[Extracted data entries]
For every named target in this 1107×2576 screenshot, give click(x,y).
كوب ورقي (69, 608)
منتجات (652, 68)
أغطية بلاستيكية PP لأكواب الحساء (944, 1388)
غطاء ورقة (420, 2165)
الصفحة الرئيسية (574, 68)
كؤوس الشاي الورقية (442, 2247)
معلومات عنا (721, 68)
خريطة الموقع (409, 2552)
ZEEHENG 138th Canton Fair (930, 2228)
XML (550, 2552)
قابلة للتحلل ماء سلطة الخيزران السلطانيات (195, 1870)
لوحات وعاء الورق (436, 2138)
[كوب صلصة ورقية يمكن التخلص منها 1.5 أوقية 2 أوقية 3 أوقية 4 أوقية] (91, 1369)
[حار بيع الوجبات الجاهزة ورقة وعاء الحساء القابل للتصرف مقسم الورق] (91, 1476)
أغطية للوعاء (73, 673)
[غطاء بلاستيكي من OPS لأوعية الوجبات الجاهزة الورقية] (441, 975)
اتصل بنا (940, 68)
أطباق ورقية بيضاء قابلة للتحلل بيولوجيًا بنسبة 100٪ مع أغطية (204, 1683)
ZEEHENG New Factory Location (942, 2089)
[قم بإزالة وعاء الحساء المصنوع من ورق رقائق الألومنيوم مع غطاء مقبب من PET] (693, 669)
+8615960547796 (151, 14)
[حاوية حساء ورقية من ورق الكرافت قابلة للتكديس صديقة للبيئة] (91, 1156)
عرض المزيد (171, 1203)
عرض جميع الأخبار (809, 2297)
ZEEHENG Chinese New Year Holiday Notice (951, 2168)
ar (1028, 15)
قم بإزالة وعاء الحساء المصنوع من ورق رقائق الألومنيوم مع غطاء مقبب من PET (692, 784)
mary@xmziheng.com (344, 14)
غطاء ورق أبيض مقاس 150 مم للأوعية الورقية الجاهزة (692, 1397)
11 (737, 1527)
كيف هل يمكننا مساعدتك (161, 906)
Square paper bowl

_Assignment_.
Which lines in the data above hold the string "المصنوع"? Return each of them.

_Solution for this exercise_.
[قم بإزالة وعاء الحساء المصنوع من ورق رقائق الألومنيوم مع غطاء مقبب من PET] (693, 669)
قم بإزالة وعاء الحساء المصنوع من ورق رقائق الألومنيوم مع غطاء مقبب من PET (692, 784)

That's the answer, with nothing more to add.